Whenever the engine of a car runs, its various parts heat up and gather friction. To cool the engine parts and keep them well lubricated, you need engine oil. However, a part of the engine acting as a reservoir for the oil is its oil pan. The oil pan and its importance are the main focus of this article.
What does an oil pan do?
The oil pan, also called sump, refers to the metal pan covering the engine block's underside. It holds the engine oil at any point when it is not in circulation around the engine. A pickup tube runs from the oil pump downwards to the sump to correctly carry out this function. After the oil gets used, this tube sucks up oil and returns it into the oil pan.
Structure of the oil pan
Sumps are usually made of aluminum or steel and, depending on the type of engine, can hold between four to six quarts of oil.
There are features called baffles incorporated into sumps. They serve to prevent the stored oil from sloshing around. As the vehicle moves, without the baffles, oil in the sump is bound to splash around and will flow away from the pickup pipe. This causes the temporary inability of oil to flow back into the engine when needed.
As a result of this happening, while the engine is running fast, it can severely damage the car engine. Baffles exist to counter and prevent this event from ever occurring.
Located at the bottom of the engine block, which is the lowest point of the engine's lubrication system, the oil pan houses the oil drain plug. The oil drain plug comes as threaded bolts, which allow the draining of dirty oil from the sump. Because you have to remove the oil plugs to drain dirty oil, you should always remember to replace the drain plug washer when you are done.
To make it easier to drain the dirty oil, ensure you do the draining when the oil is warm because it flows better.
The windage tray comes as a piece of metal whose function is to prevent oil from splashing up. As the car moves and the oil sloshes around, a windage tray makes sure it doesn't splash onto the engine's spinning crankshaft. If oil should splash on this part of the engine, it will slow it down, and that is not good.
Some windage trays are manufactured with a crankshaft scrapper. The scraper removes excess oil from the crankshaft counterweights.
As its name implies, a dipstick is used for knowing the amount of oil left in the engine at any time. Because of this, the dipstick runs down into the sump and has markings on its length to reveal oil level. These markings have minimum and maximum indicators. However, vehicles are now fitted with an electrical oil level sensor. The sensor displays the level of oil on the dashboard via an LED indicator. For the reader's convenience, I have compiled a list of the best oil drain pans for 2023. Also, you should also check out our article on oil pan replacement.

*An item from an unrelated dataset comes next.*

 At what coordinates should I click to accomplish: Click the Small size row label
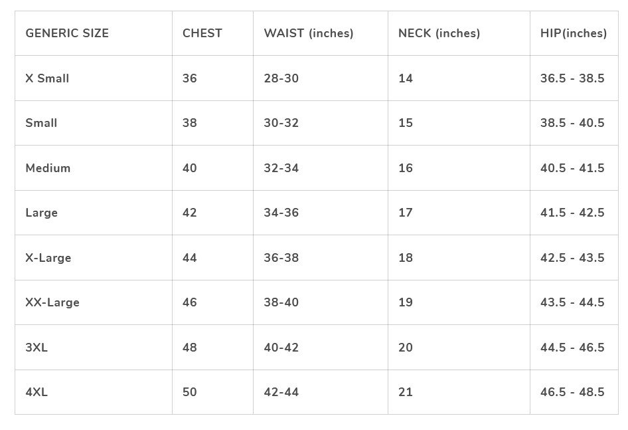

Other functions of the oil pan
The function and importance of the sump are not limited to collecting and storing oil for engine use. It extends to a couple of other things that add to the essential nature of the oil pan.
Cooling the engine oil
Apart from acting as a reservoir for engine oil, the sump also plays a vital role in cooling it. Air flows under the oil pan as the car moves forward. The airflow carries heat away from the hot engine oil. In so doing, the oil gets cooled before it gets reused again. In some sumps, their structure has a design that concentrates the airflow around the oil pan. Other sumps come with features called cooling fins; they also direct airflow.

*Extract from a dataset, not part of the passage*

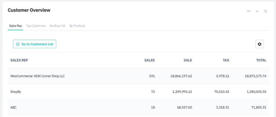
Task: Open the Shopify sales rep row
Action: point(16,92)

This cooling-engine style is referred to as the wet-sump system and is present in almost every vehicle. Its name is derived from the constant wet state of the sump, which is normal. However, there exists another system called the dry-sump system. In this system, heated engine oil pumps out of the oil pan into a secluded container for cooling.
Damages to the oil pan
Vehicles that cover a lot of miles are bound to experience oil leakage with time. This is because gaskets are installed at the points of contact between the sump and the engine block.
These gaskets or seals may wear out and begin to allow oil leaks. In other cases, the oil drain plugs are tightened too hard, or the washers are not correctly replaced after the oil is changed. These reasons also cause the oil pan to leak. To find out more about gaskets, check out this well-written article on the subject.
The last cause can be attributed to using a vehicle off-road; hitting a hard object like a rock will significantly damage.
The article might look too long, and there might not be enough time to go through it thoroughly. Do not worry; this section points out all of the crucial things you should know about the oil pan.
- The oil pan is also called a sump.
- It is the metal dish found at the bottom of a car's engine block.
- Sumps serve as reservoirs for oil.
- Engine oil yet to be used is stored in the oil pan pending the time when the engine needs it.
- A pickup pipe or tube extends downwards into the sump to suck up the oil into the engine when needed.
- Oil pans also serve to cool the used engine oil before it gets reused.
- Cooling occurs because of the air flowing around the sump as the vehicle moves.
- Some oil pans have cooling fins or structures that boost airflow around them.
- Dipsticks are for checking the oil level. They extend down into the sump and are marked to show the oil level, both minimum and maximum.
- Baffles help to prevent the oil from flowing away from the pickup pipe due to car movements.
- Windage trays make sure the oil doesn't splash on the spinning crankshaft.
- Drain plugs are threaded bolts that can be removed to drain the dirty oil from the oil pan.
- Gaskets or seals are used in keeping the sump attached to the engine block.